*** Input material Section Begins ***
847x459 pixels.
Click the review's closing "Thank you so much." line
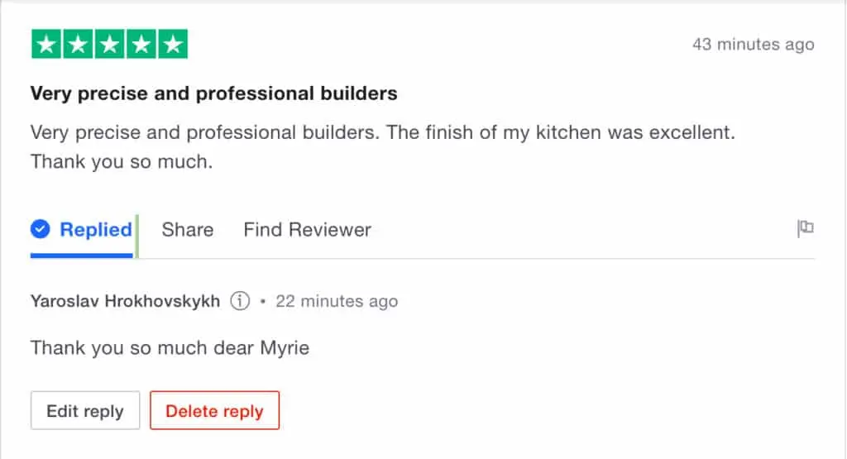click(x=122, y=162)
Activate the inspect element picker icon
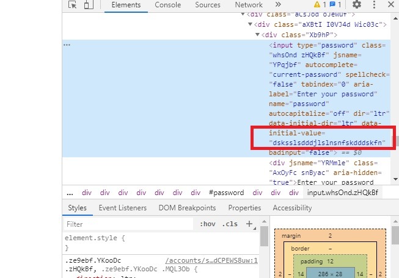Viewport: 399px width, 278px height. 73,5
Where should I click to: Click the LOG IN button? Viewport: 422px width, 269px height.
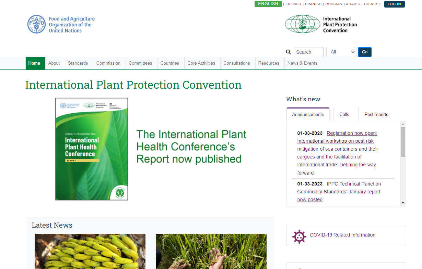[x=394, y=4]
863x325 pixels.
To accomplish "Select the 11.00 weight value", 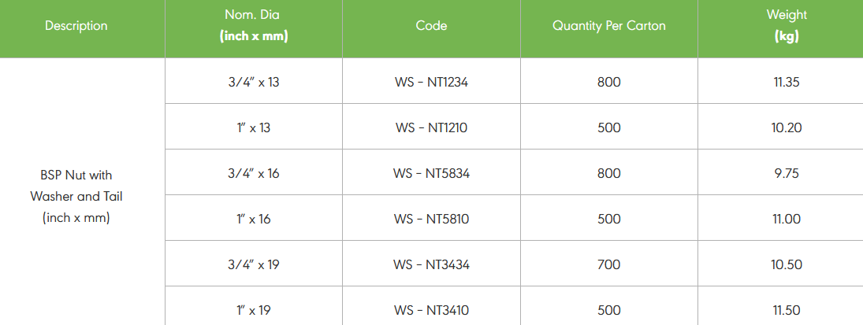I will [x=787, y=219].
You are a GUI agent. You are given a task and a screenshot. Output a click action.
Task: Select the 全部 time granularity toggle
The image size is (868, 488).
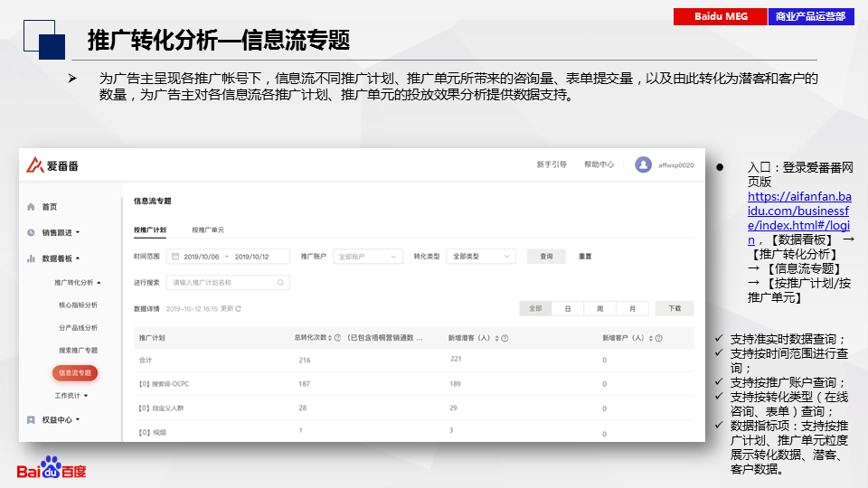tap(535, 308)
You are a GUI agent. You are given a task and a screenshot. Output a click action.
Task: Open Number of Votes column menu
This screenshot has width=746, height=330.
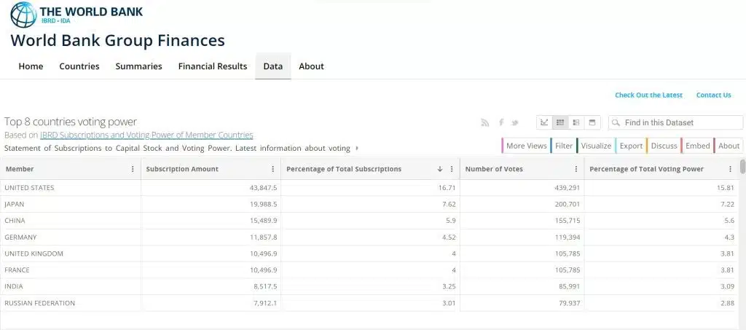[576, 169]
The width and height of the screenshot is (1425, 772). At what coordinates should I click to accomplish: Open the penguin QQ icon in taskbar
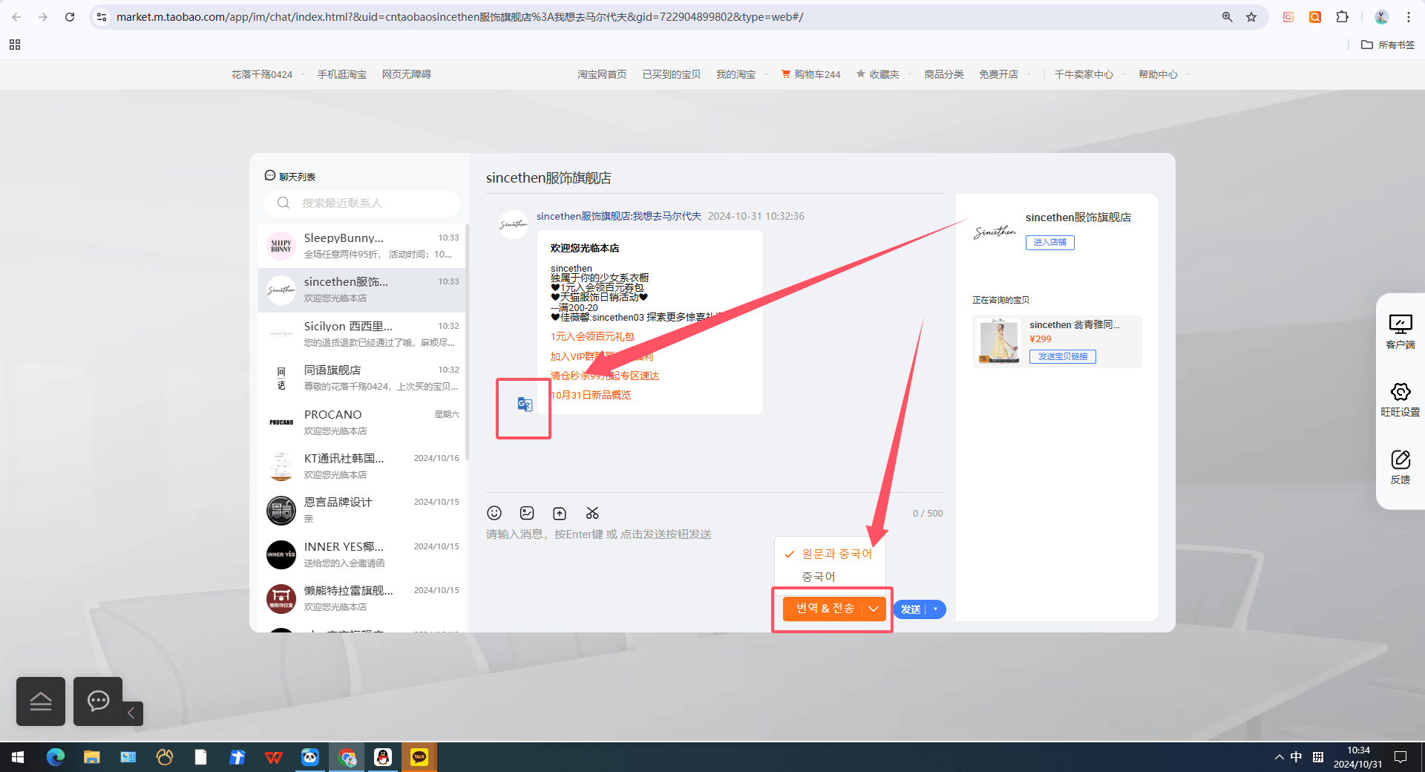(x=383, y=757)
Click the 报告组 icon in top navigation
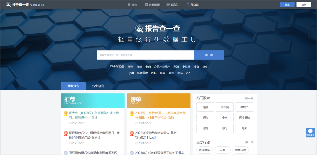317x155 pixels. coord(168,4)
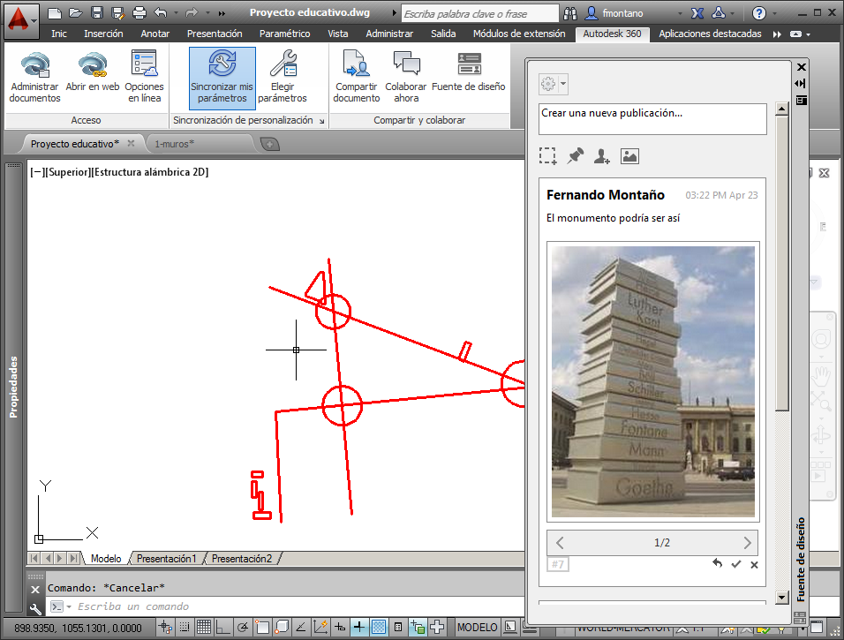Screen dimensions: 844x640
Task: Open Opciones en línea settings
Action: [144, 77]
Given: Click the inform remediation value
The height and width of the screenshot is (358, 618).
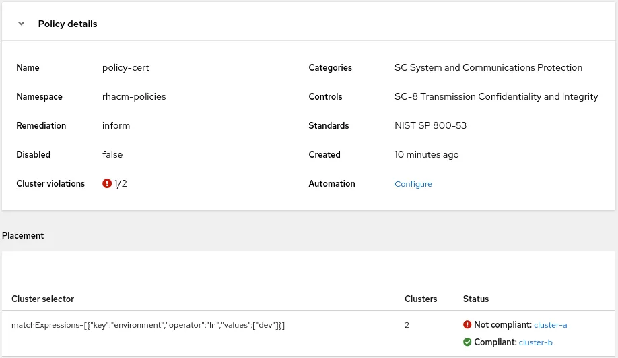Looking at the screenshot, I should (x=116, y=125).
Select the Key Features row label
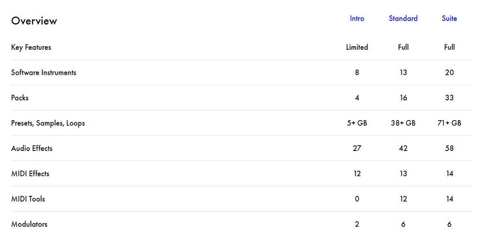 31,47
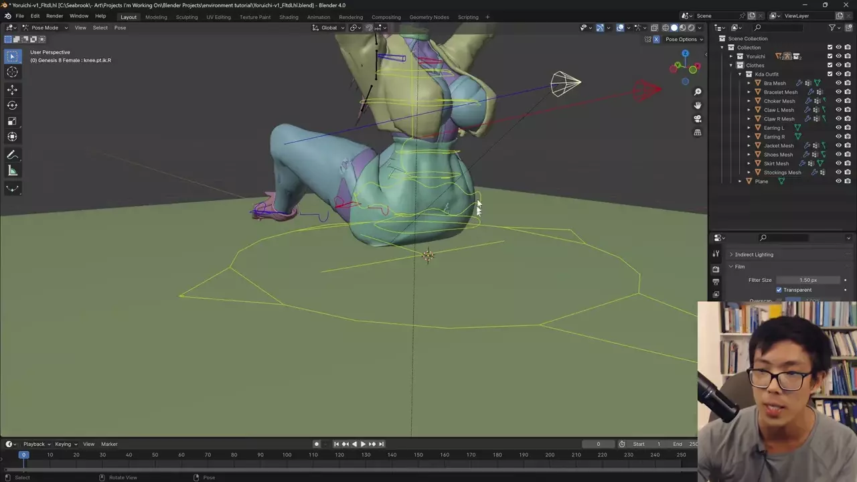Hide the Bra Mesh using its eye icon

[x=838, y=83]
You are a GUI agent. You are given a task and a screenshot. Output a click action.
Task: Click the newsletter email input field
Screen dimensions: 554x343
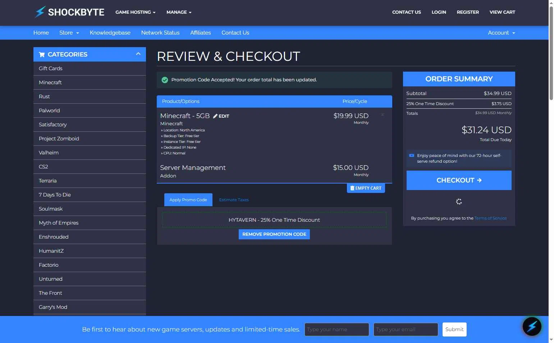click(406, 329)
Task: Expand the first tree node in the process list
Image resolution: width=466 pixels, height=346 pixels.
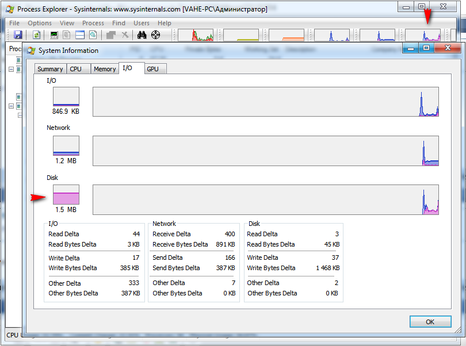Action: point(11,70)
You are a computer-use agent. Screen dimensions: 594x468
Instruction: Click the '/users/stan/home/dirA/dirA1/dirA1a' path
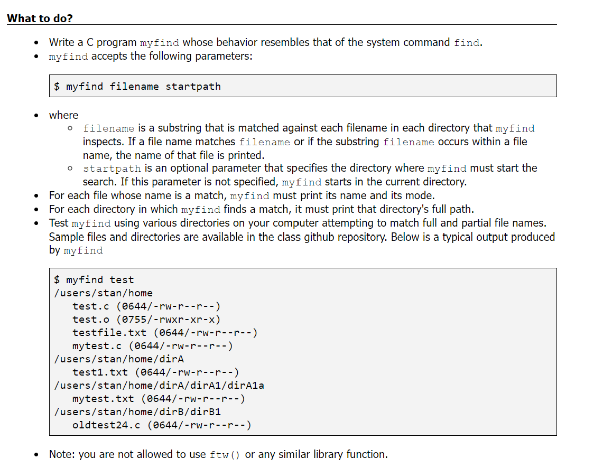tap(159, 386)
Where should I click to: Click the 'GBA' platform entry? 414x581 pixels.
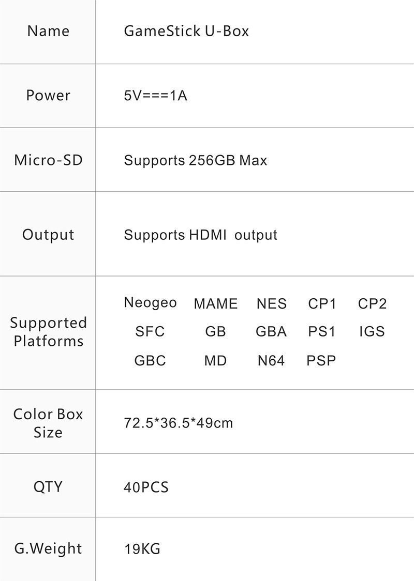(x=271, y=332)
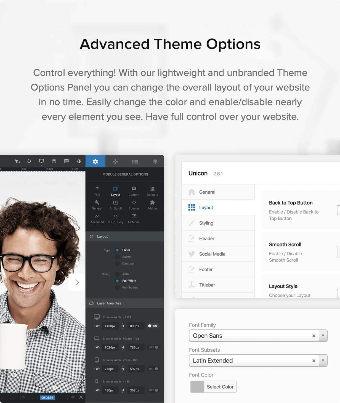340x403 pixels.
Task: Go to next slide arrow
Action: (x=77, y=282)
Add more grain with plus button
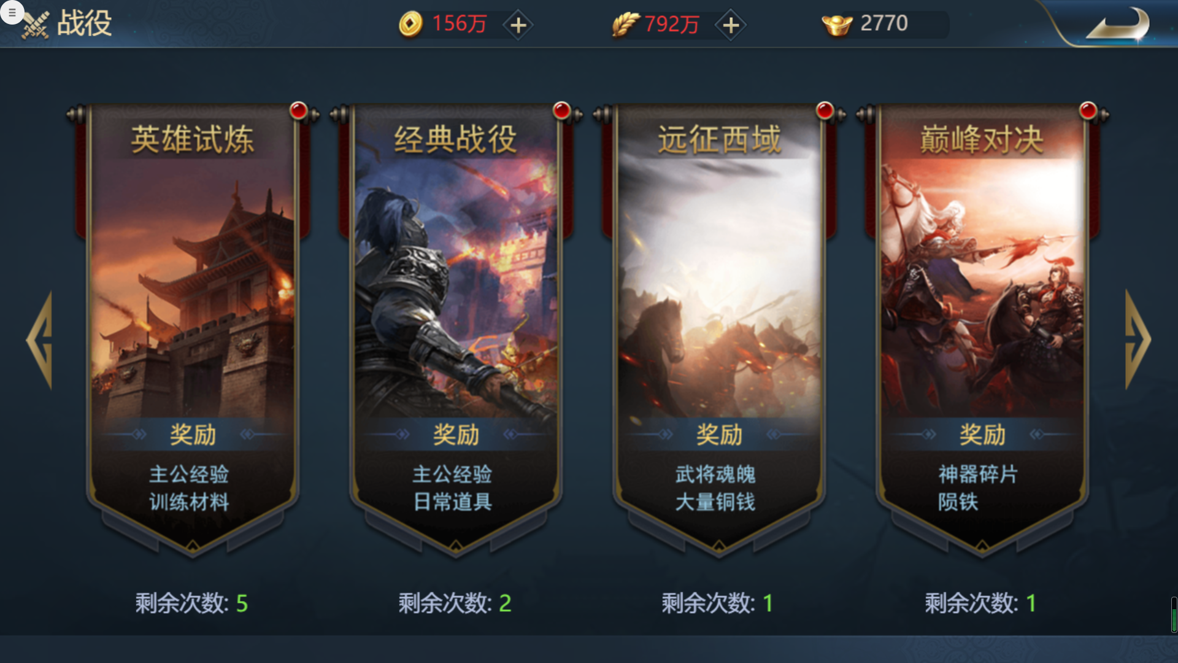This screenshot has height=663, width=1178. pos(731,25)
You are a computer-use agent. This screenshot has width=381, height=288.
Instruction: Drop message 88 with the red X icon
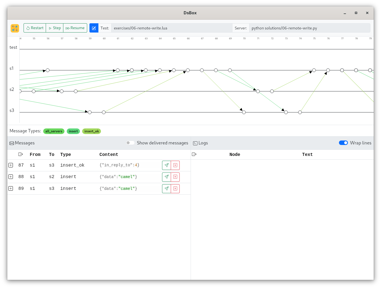tap(175, 177)
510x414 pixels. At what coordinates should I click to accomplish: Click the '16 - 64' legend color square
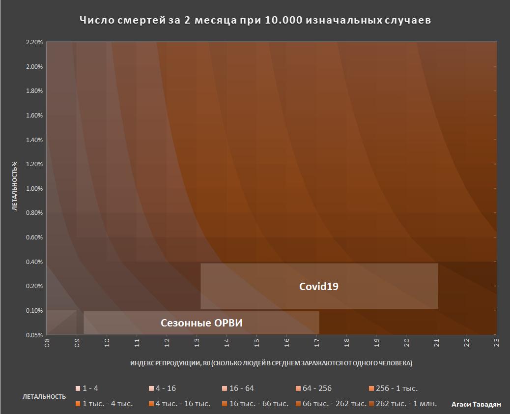(225, 388)
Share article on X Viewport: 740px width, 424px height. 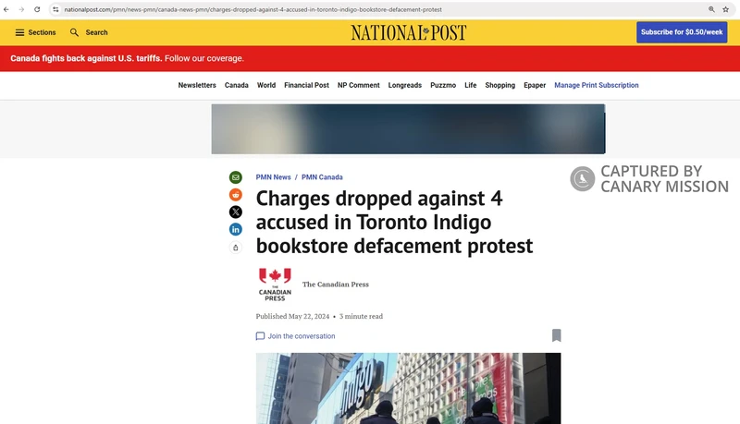pos(236,212)
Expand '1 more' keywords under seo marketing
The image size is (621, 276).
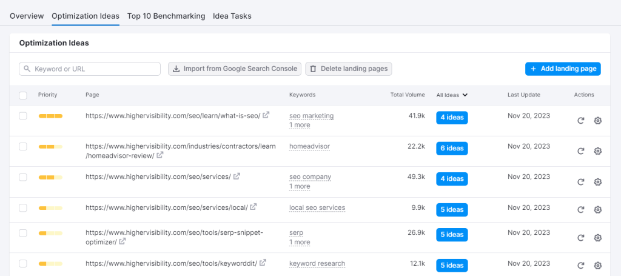click(x=300, y=125)
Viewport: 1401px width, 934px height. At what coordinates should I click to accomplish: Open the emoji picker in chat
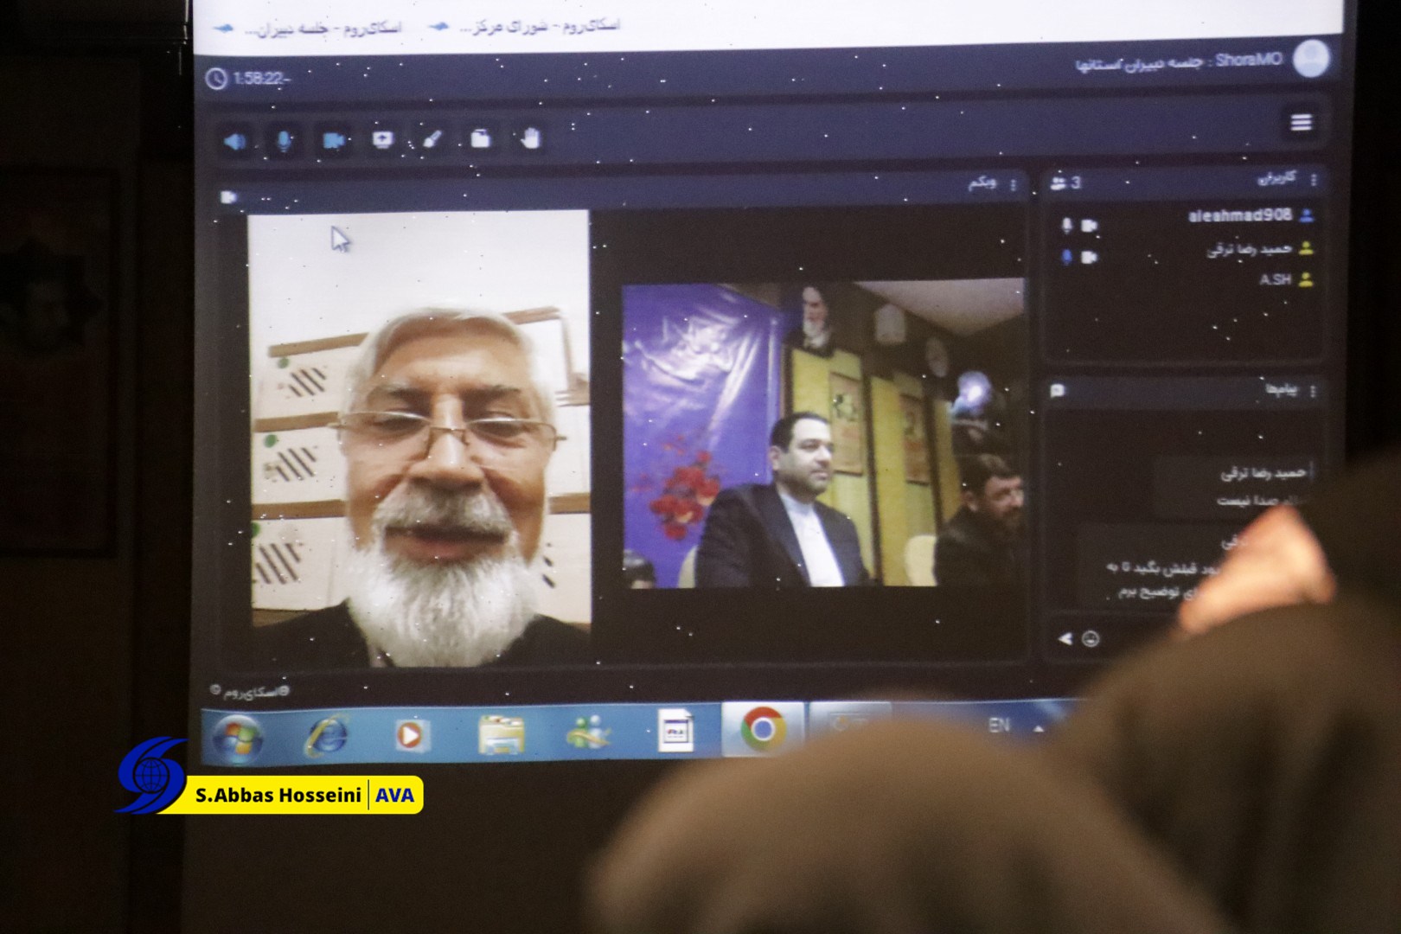[1091, 639]
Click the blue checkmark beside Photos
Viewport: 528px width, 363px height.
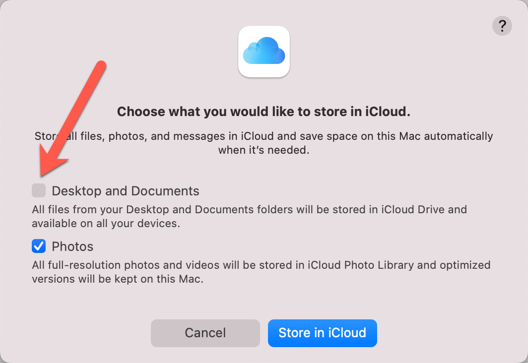click(39, 246)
*** Input material Section Ends ***
Copy out each line of the data that holds the string "computer".

You are a computer-use agent. Screen dimensions: 594x468
You are a computer-use agent. This screenshot has width=381, height=288.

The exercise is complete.